During the mid-1970s, WGRD was frequently the #1 station (12+) in the Grand Rapids market. In the 1979 Fall Arbitron ratings period, WGRD was on top with a 19 share. By 1985, the station was known as "98 Rock, WGRD". Throughout the mid and late 1980s, both WGRD and WKLQ battle for competition. WGRD earned a 12.2 share (12+) in the Summer 1986 Arbitron ratings, that was helped by the popular "98 Rock Morning Show" hosted by Johnny "Big John" Howell, Robert "Radar" Shroll, and Jennifer Stephens, but WGRD fell out the top spot when WKLQ dominated the ratings in the Fall 1986 ratings. KLQ would continue to dominate into 1987 but remained steady in the Top 5 by 1988. That same year in 1988, the station dropped the "98 Rock" brand and went with the branding "98 WGRD". Two years later in 1990, WGRD became the only CHR station in the Grand Rapids market following KLQ's CHR dropout that same year.

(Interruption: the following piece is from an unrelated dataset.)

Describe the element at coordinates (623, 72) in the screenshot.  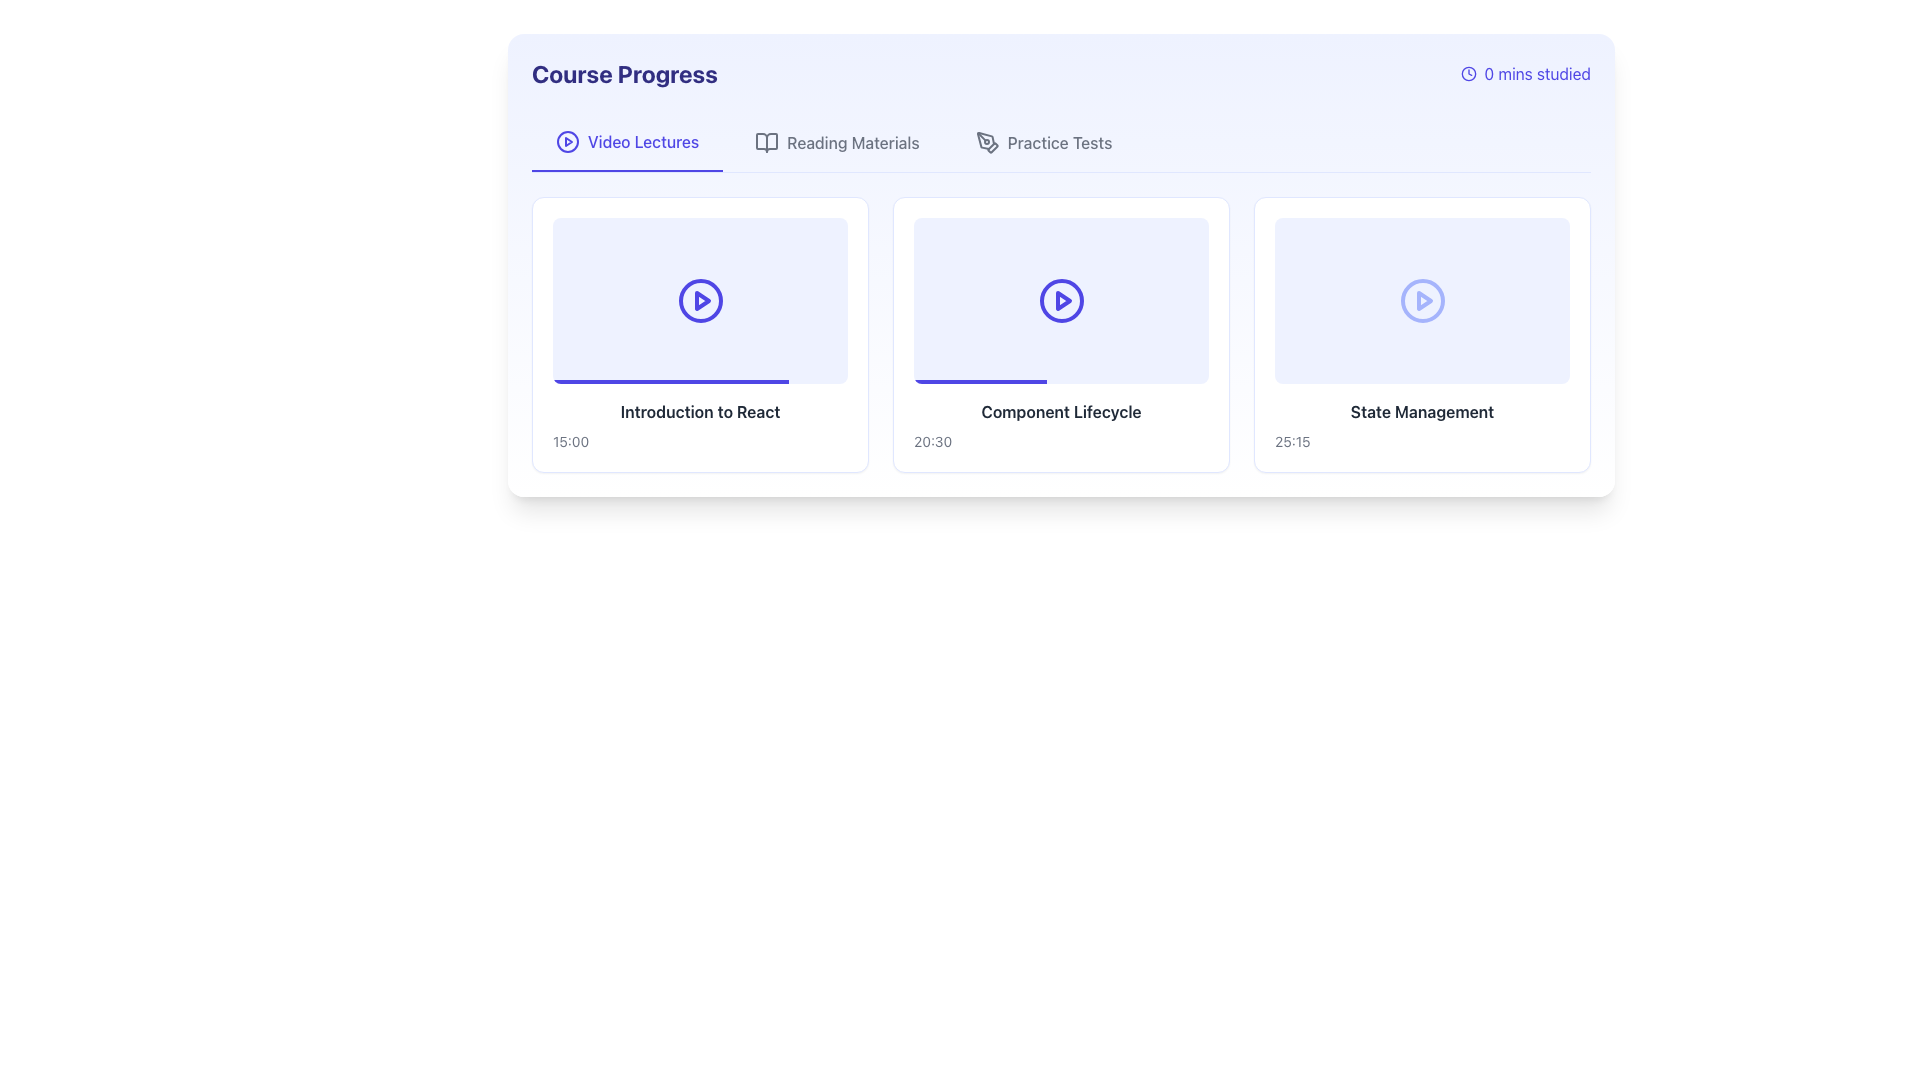
I see `the 'Course Progress' text label, which is styled in bold dark indigo and positioned at the top-left corner of the interface, indicating its importance as a section title` at that location.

===Alternative and Mainstream Rock===
By the summer of 1994, WGRD-FM's station moniker was "Grand Rapids #1 Hit Music Station! 98 WGRD". But its Top 40 sound found increasing competition from other area radio stations with similar formats. By the following year in 1995, WGRD-FM had lost significant market share to 104.5 WSNX in Muskegon, which had flipped from adult contemporary music to Top 40/CHR. WSNX was programmed by former WGRD music director J.J. Duling and began to eclipse WGRD in the area radio ratings. During that year, WGRD began phasing in popular alternative rock and modern AC songs to the playlist. Over the next several months, the Top 40 hits were heard less and less, with WGRD beginning to promote itself as alternative rock.

In 2000, WGRD was acquired by Regent Broadcasting, which changed its name to Townsquare Media ten years later. In August 2010 a reunion of more than 60 former WGRD staff members was held in Grand Rapids which included market legend Bruce Grant, the original program director from 1948, and dozens of other personalities from the AM 1410/FM 97.9 history. During 2010, WGRD began to shift its focus from alternative rock to mainstream rock. This was due to a format hole in the market being created by longtime rock station 94.5 WKLQ switching to sports talk. WGRD's target demographic is Men ages 18–34 and a secondary of Men 25-54 (Arbitron demographics).

===Free Beer and Hot Wings===
The Free Beer and Hot Wings Show is WGRD's comedy/talk wake-up program. It is syndicated by Compass Media Networks and heard across the U.S., mostly on rock stations. It began airing on WGRD in 2004.

The cast consists of five members: Gregg "Free Beer" Daniels, Chris "Hot Wings" Michels, Steve McKiernan, Kelly Cheesborough and Maitlynn Mossolle. The show is now syndicated in 38 markets throughout the United States.